Last Modified 16th of February 2021

Whether you’ve gone in for a routine procedure or a major surgical operation, the consequences of clinical negligence can be crippling. As well as suffering from pain and other physical ailments, you may lose your ability to work and earn money. Take action and get entitlement compensation to cover your medical expenses and provide for your family by following these tips:

1. Keep copies of all medical records pertaining to your case

In order to win a clinical negligence case, you need to be able to prove that an error was made by your GP or other health care professional, and that you have suffered injury or illness as a result of that error. For this reason, you should order a copy all your medical records under the Data Protection Act 1998/Fees and Miscellaneous Provisions Regulations 2001. No reason needs to be given for the request. You should keep a copy of all receipts for doctor’s visits and special care services as well, as your award should cover all of the medical expenses related to treatment.

2. Keep track of time off and wages lost

If the clinical error has interfered with your ability to work, notify your employer immediately and provide them with supporting medical evidence.

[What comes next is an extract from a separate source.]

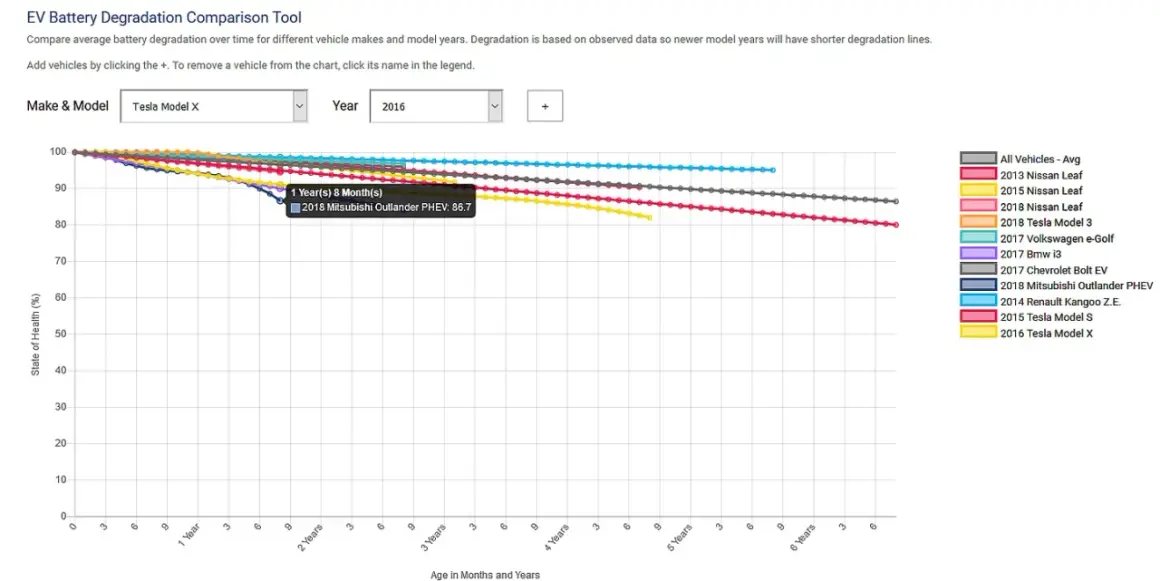The width and height of the screenshot is (1160, 581).
Task: Click 2018 Tesla Model 3 orange swatch
Action: coord(978,221)
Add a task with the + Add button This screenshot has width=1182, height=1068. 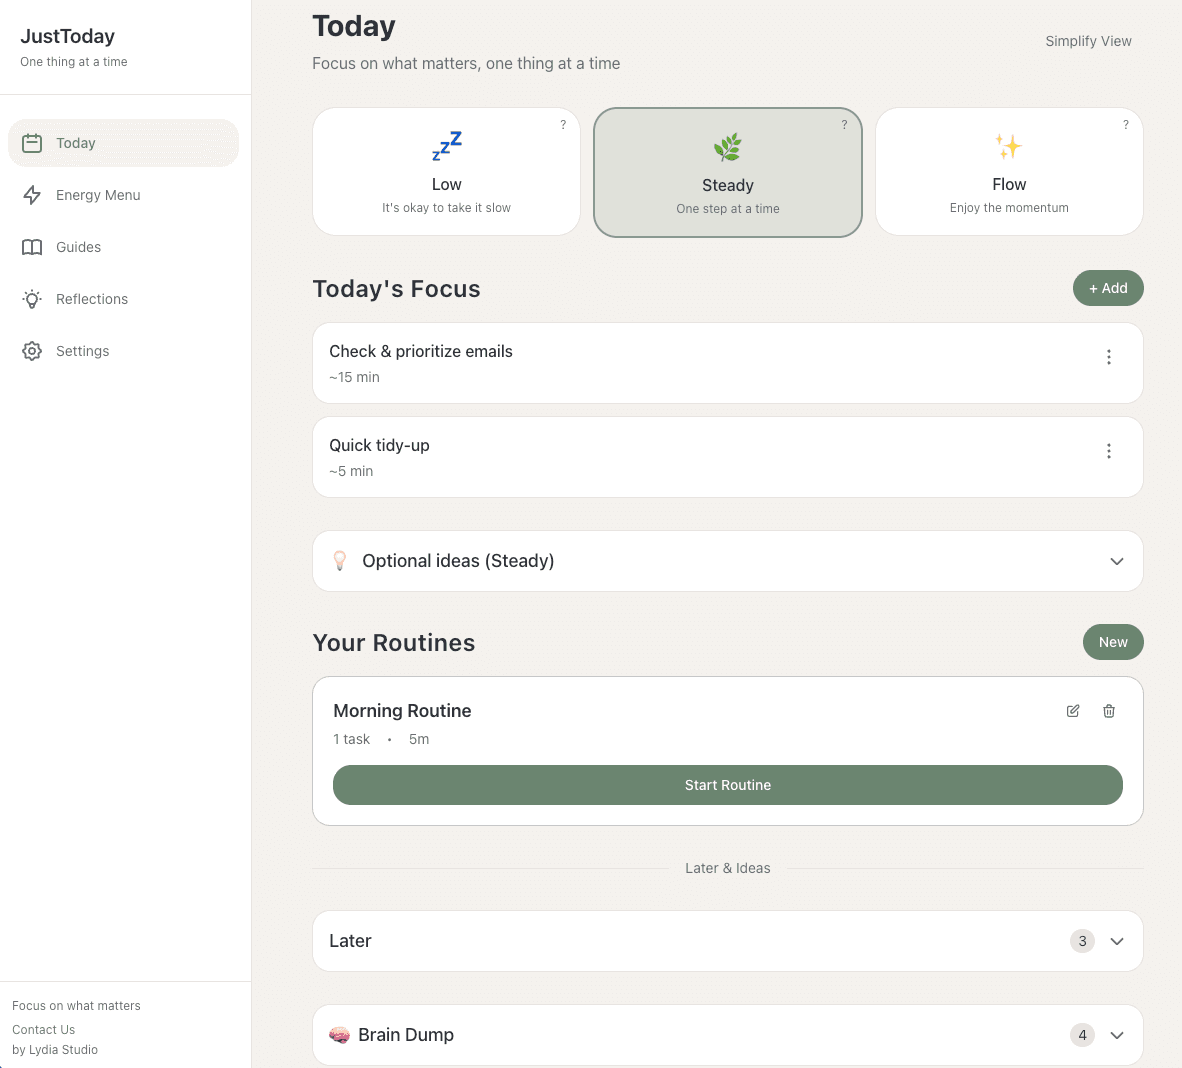(1108, 288)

You may be able to use this evidence to receive disability payments during the time that you are incapacitated from work. Keep a record of all the dates you have been unable to work and how much you have lost in earnings as a result of the clinical error. If your claim is successful, you will recover these present and future lost earnings in the form of special damages compensation.

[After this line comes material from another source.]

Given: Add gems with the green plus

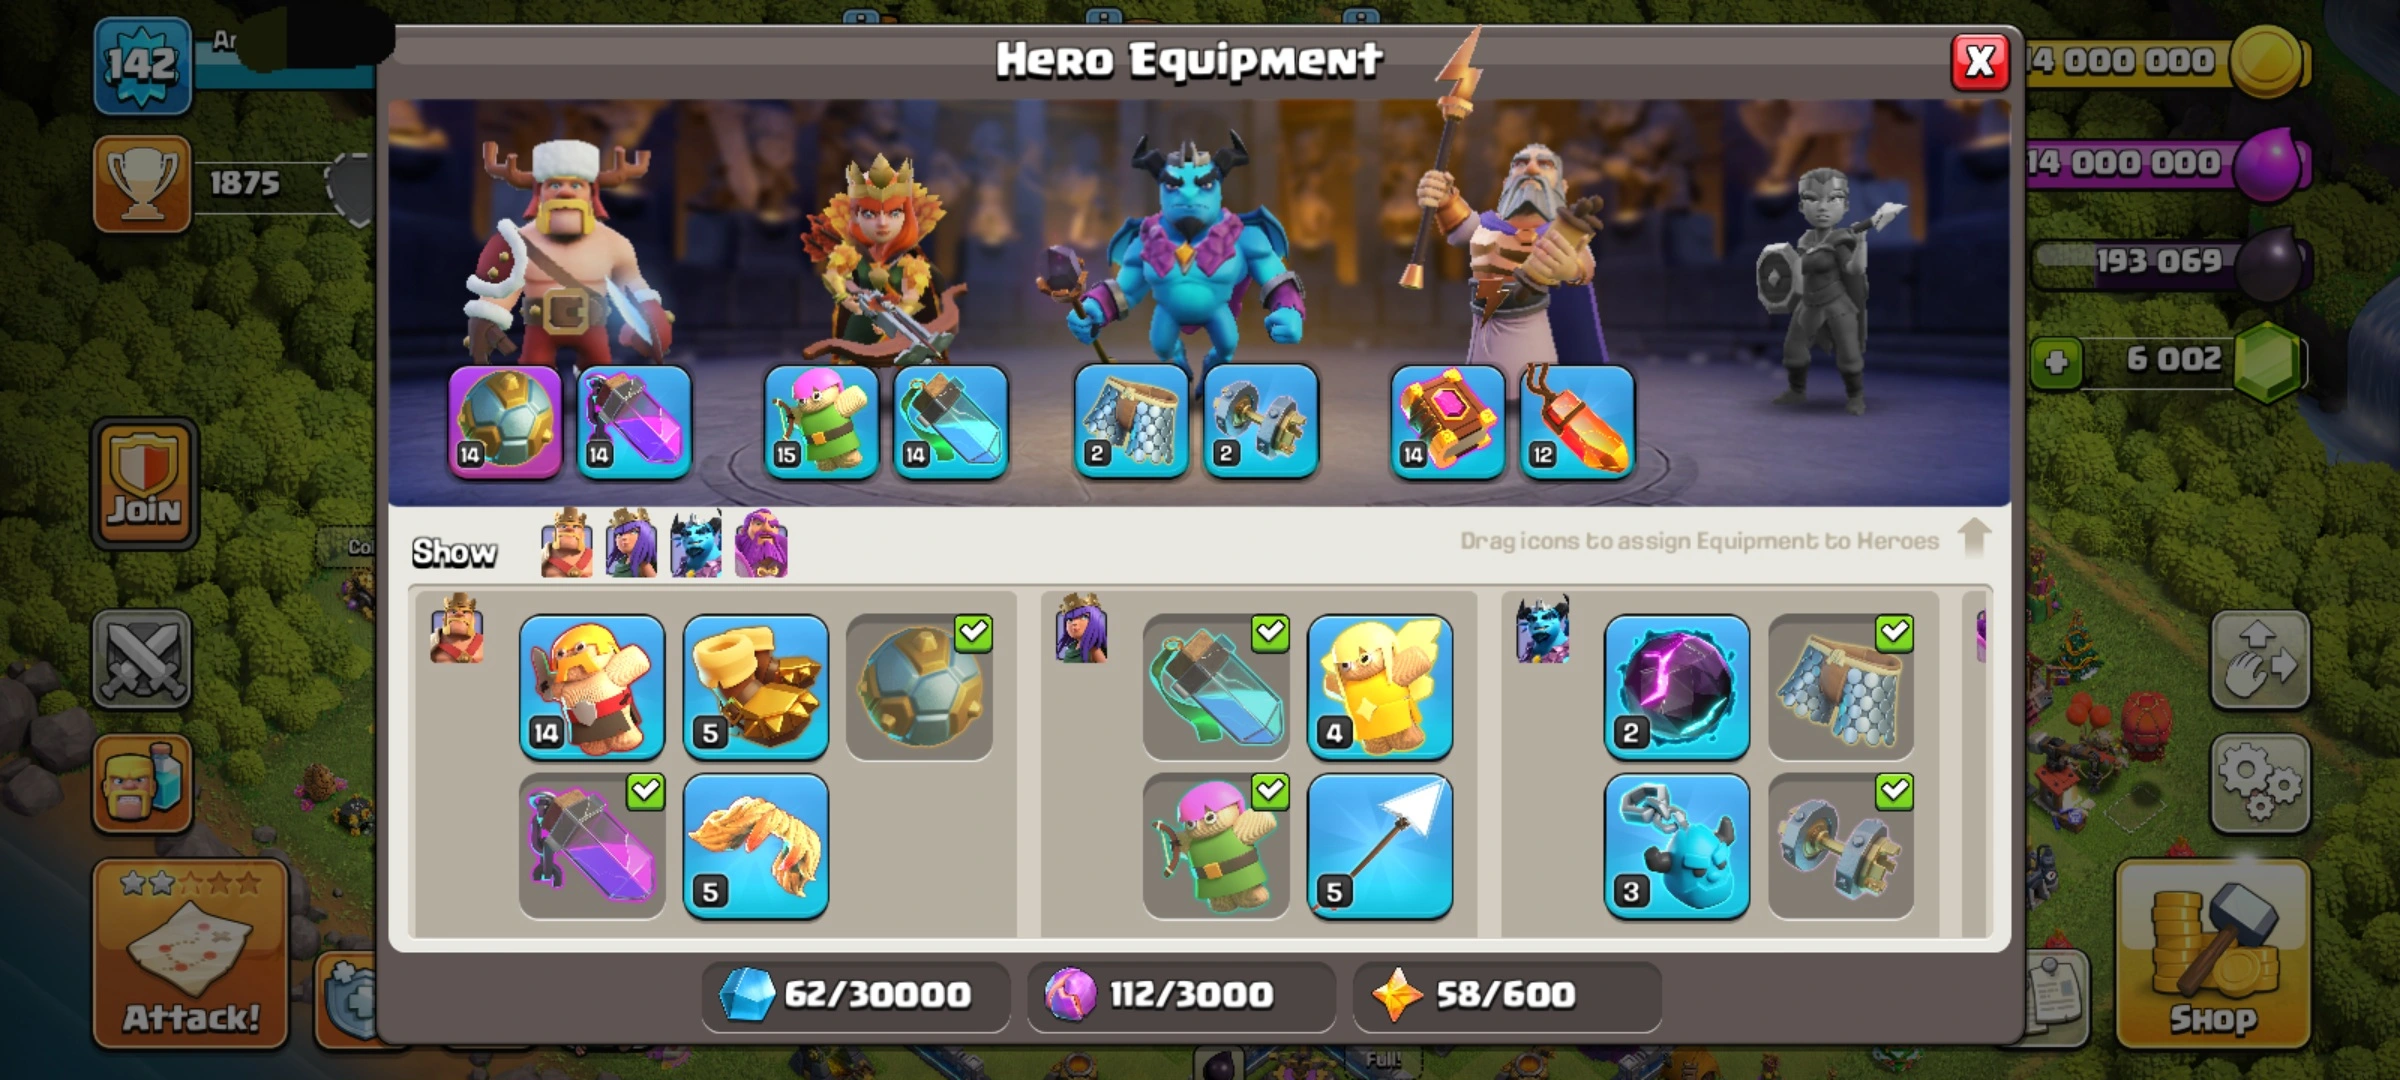Looking at the screenshot, I should (x=2056, y=361).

3. Contact a clinical negligence claims professional

Don’t be mistaken – making a complaint to the NHS is not the same as filing a clinical negligence claim. In order to be compensated for your bills and loss of quality of life, you need to contact experienced clinical negligence solicitors to review your claim and help you decide how to proceed with it. Remember that in most cases, you must file a claim within three years of the time the error occurred in order to receive compensation.

The right solicitor will have a history of successful claims and will help you pursue your claim at no cost to you — meaning that fees will either be covered by public funding or through your compensation award. He or she will also help you build the causation part of your case by getting the opinion of a medical expert and obtaining any subpoenaed records that may help back your claim. Clinical negligence cases can be long and complicated matters, so it’s important for you to remain patient and compliant throughout the process in order for your claim to proceed smoothly.